SIRE, de organisatie die mensen via reclamecampagnes aan het denken zet, vraagt aandacht voor de dood. ‘Praat erover, niet eroverheen’.
Maar waarom is zo’n campagne nodig?
Daar zijn nogal wat antwoorden op te geven. Zoals deze, wereldwijd geldig: mensen zijn de enige dieren die tamelijk diepgaand over zichzelf kunnen nadenken. De eindigheid van het leven dringt zich onvermijdelijk op als onderwerp ter overpeinzing. In allerlei religies zie je het resultaat van dat overdenken. Meestal ziet men het levenseinde als doorgang naar een voortgezet leven. Maar mensen kunnen de dood natuurlijk ook simpelweg verdringen. Of accepteren als erbij horend en misschien wel welkom.

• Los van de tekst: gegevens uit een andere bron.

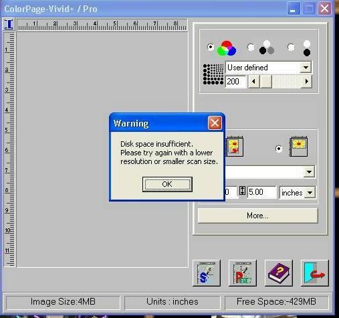Select the grayscale mode radio button

coord(251,47)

Er is een meer tijdgebonden antwoord te bedenken. De laatste eeuwen heeft de modernisering – dus de toepassing van de wetenschap en de techniek op de samenleving – flink geholpen om de dood te negeren. We bewegen ons in toenemende mate in een levensstijl waarbij alles mogelijk is. Als we iets uitproberen is haalbaarheid bij voorbaat deel van de deal. Wetenschap en techniek verleggen voortdurend grenzen. Daartoe zijn ze op aarde.

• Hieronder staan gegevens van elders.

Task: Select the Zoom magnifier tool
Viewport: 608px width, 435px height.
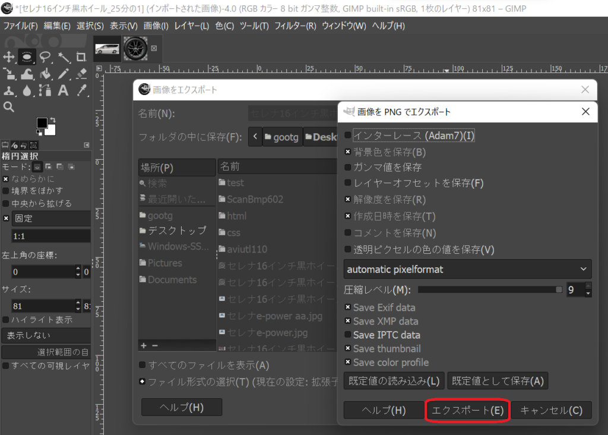Action: 9,107
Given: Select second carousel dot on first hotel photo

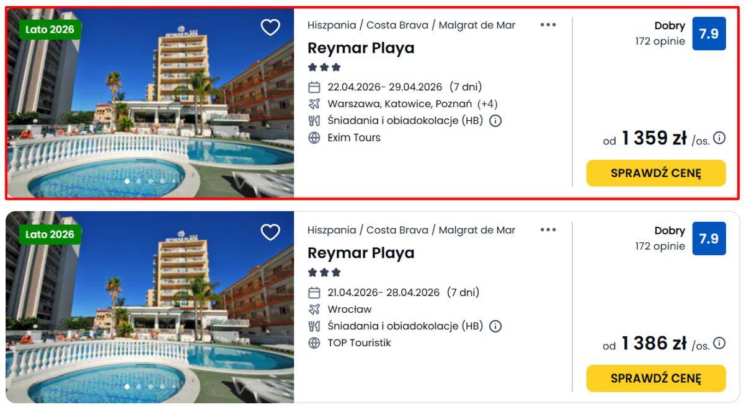Looking at the screenshot, I should [x=139, y=181].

Dat had gevolgen voor onze omgang met de dood. Alles wat op medisch gebied ontdekt is en wordt, verlengt de levensduur. We schuiven de dood daardoor letterlijk en figuurlijk voor ons uit. Word ik ziek, dan is er vanzelfsprekend een oplossing. Ontstaat er een pandemie, dan is het weliswaar eventjes struikelen en improviseren, maar de leuze is: samen lukt het ons.
Die optimistische sfeer heeft als keerzijde dat de verdrongen dood ons rauw en rouw op het dak kan vallen. Ook al worden we effectief steeds ouder, de dood is uiterst geduldig en hanteert een geheel eigen protocol.
En dus? Misschien moeten we terug naar de tijd toen de dood nog doodgewoon bij het leven hoorde en nog niet door de modernisering buiten beeld was geduwd. En op zijn minst kunnen we erover praten!